TEXT SECTION —

>> START

Oil prices are falling on Tuesday after a slight rise in the previous session amid decisions by Saudi Arabia and Russia to extend voluntary production cuts.

The cost of January futures for Brent crude oil on the London ICE Futures exchange as of 7:10 a.m. on Tuesday amounted to $84.77 per barrel, which is $0.41 (0.48%) lower than at the close of the previous session. On Monday, the price of these contracts rose by $0.29 (0.3%) to $85.18 per barrel.

December futures for WTI in electronic trading on the New York Mercantile Exchange (NYMEX) fell by $0.36 (0.45%) to $80.46 per barrel by this time. As a result of the previous trading, the value of these contracts increased by $0.31 (0.4%) to $80.82 per barrel.

The market is under pressure from fears of a weakening global economy and, consequently, oil demand. “Weak economic expectations are holding back the oil market and justifying the position of OPEC+ countries limiting production,” OANDA analyst Craig Earlam said, as quoted by Market Watch.

Last weekend, it became known that Saudi Arabia decided not to change the volume of voluntary oil production cuts and will keep it at 1 million bpd until the end of 2023.

In December, Riyadh may review the parameters of the restrictions to make a decision either to deepen the reduction or to increase production, the Saudi state agency reported on Sunday, citing an official source in the country’s Energy Ministry.

>> END

DATA LISTING —
>> START

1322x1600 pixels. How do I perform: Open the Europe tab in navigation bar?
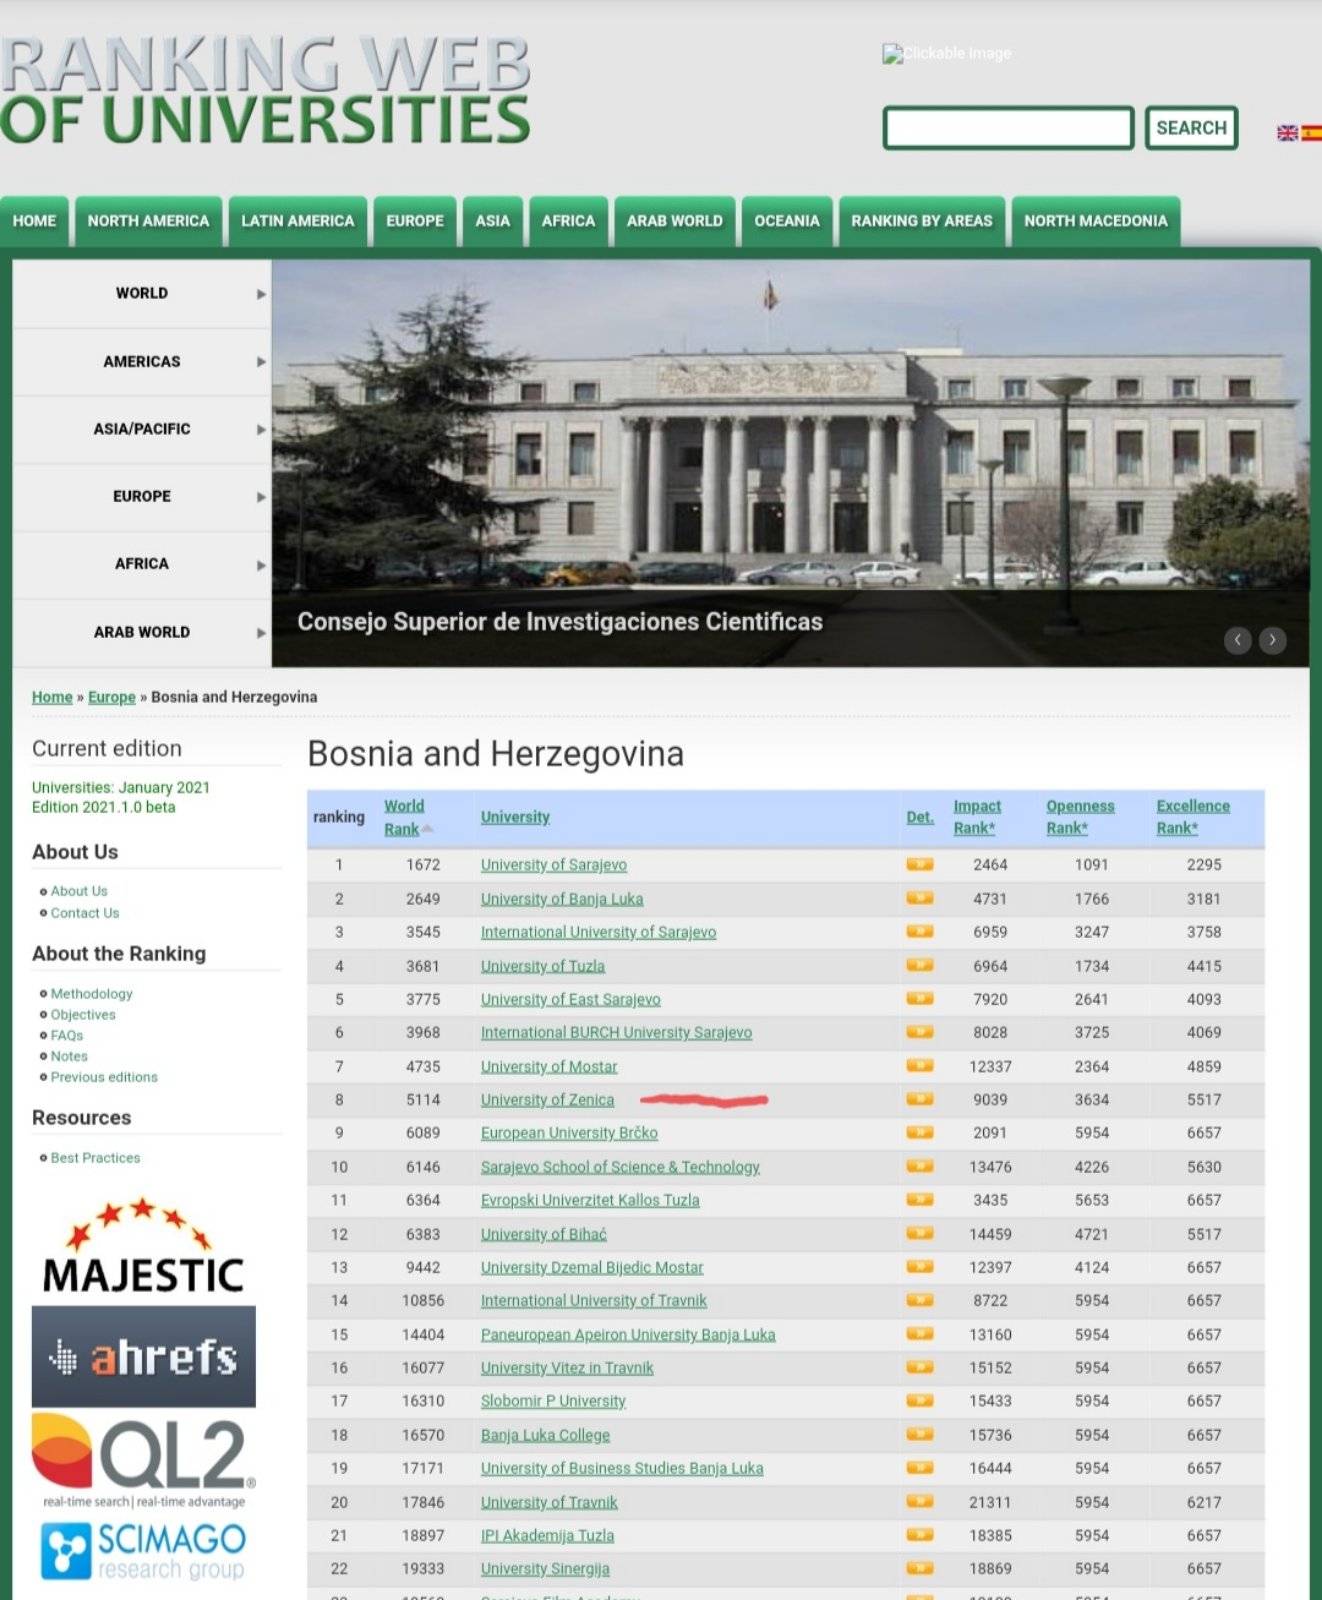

>> END
>> START

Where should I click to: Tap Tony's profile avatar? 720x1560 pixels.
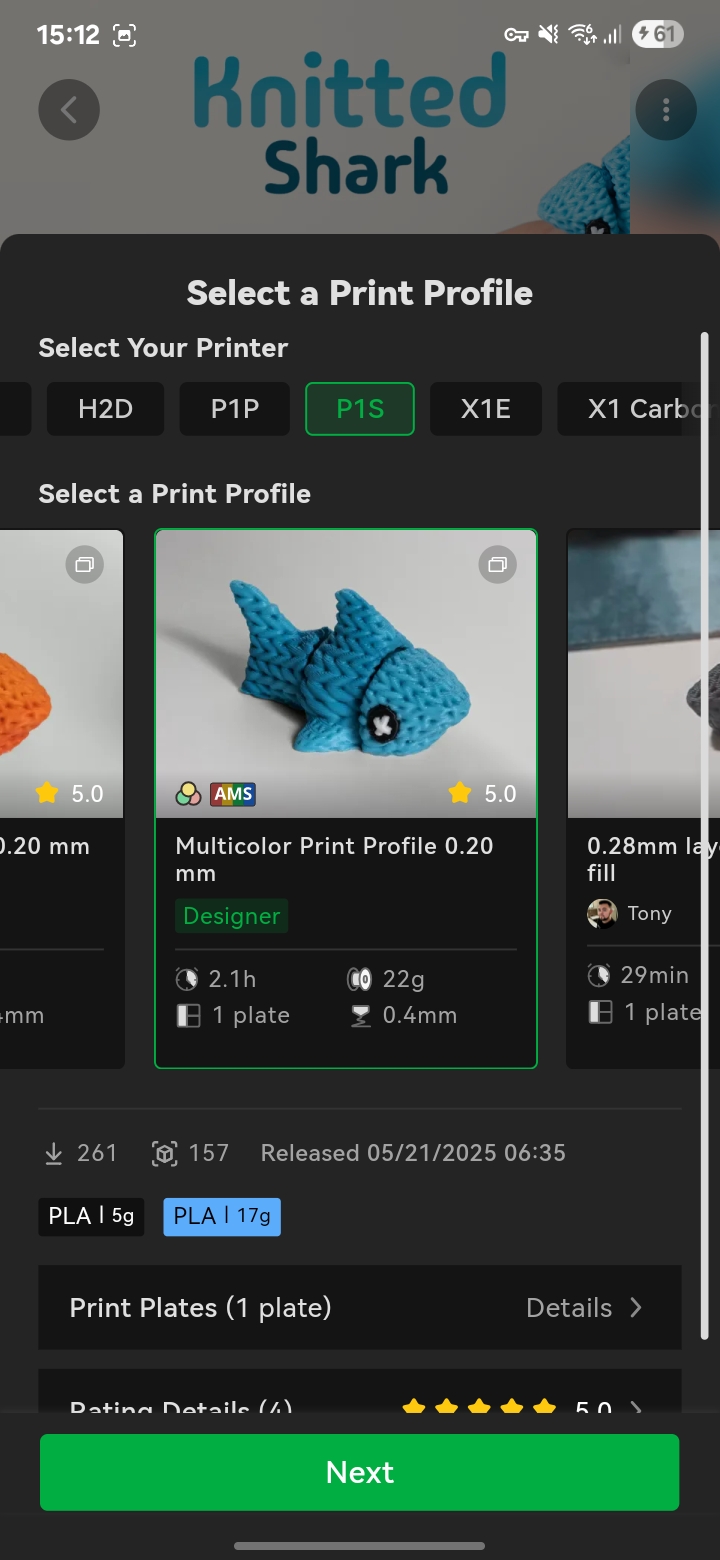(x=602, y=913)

>> END

REQUIREMENTS — Reproduce word for word the part of the oil price report above that begins with the words "The cost of" and ends with "to $80.82 per barrel.".

OUTPUT FOR THIS TASK —
The cost of January futures for Brent crude oil on the London ICE Futures exchange as of 7:10 a.m. on Tuesday amounted to $84.77 per barrel, which is $0.41 (0.48%) lower than at the close of the previous session. On Monday, the price of these contracts rose by $0.29 (0.3%) to $85.18 per barrel.

December futures for WTI in electronic trading on the New York Mercantile Exchange (NYMEX) fell by $0.36 (0.45%) to $80.46 per barrel by this time. As a result of the previous trading, the value of these contracts increased by $0.31 (0.4%) to $80.82 per barrel.